Corrado de Concini (born 28 July 1949, in Rome) is an Italian mathematician and professor at the Sapienza University of Rome. He studies algebraic geometry, quantum groups, invariant theory, and mathematical physics.

== Life and work ==
He was born in Rome in 1949, the son of Ennio De Concini, a noted screenwriter and film director.

Corrado de Concini received in 1971 the mathematics degree from
Sapienza University of Rome and in 1975 a Ph.D. from the University of Warwick under the supervision of George Lusztig (The mod-2 cohomology of the orthogonal groups over a finite field).

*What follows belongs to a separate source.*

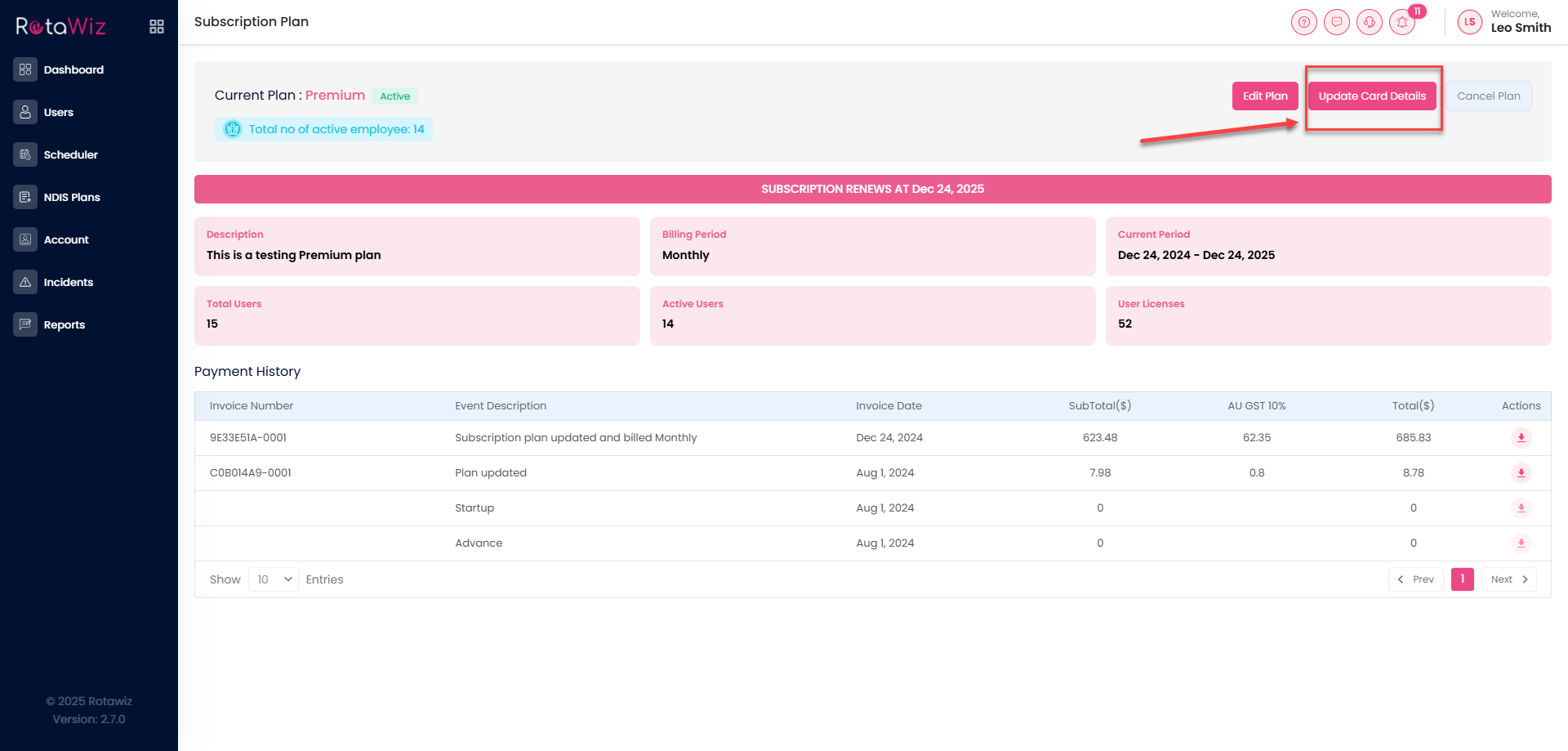Click the headset support icon

point(1370,22)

In 1975 he was a lecturer (Professore Incaricato) at the University of Salerno, and in 1976 was associate professor at the University of Pisa. In 1981 he went to the University of Rome, where in 1983 he was a professor of higher algebra. From 1988 to 1996 he was professor at the Scuola Normale Superiore in Pisa, and from 1996 to 2019 professor at the Sapienza University of Rome. Since 2020 he is emeritus professor at the
Sapienza University of Rome

De Concini was also a visiting scientist at the Brandeis University, the Mittag-Leffler Institute (1981), the Tata Institute of Fundamental Research (1982), Harvard University (1987), the Massachusetts Institute of Technology (1989), the University of Paris VI, the Institut des Hautes Études Scientifiques (1992, 1996), the École Normale Supérieure (2004, Lagrange Michelet Chair), and the Mathematical Sciences Research Institute (2000, 2002).

From 2003 to 2007 he was president of Istituto Nazionale di Alta Matematica Francesco Severi.

In 1986 he was an invited speaker at the International Congress of Mathematicians in Berkeley (Equivariant embeddings of homogeneous spaces). In 1992, he held a plenary lecture on the first European Congress of Mathematicians in Paris (Representations of quantum groups at roots of 1). In 1986 he was awarded the Caccioppoli Prize. In 1990 he was awarded the gold medal of Accademia nazionale delle scienze. Since 1993 he is a corresponding member and since 2009 a full member of
the Accademia dei Lincei and since 2005 a corresponding member of the Istituto Lombardo.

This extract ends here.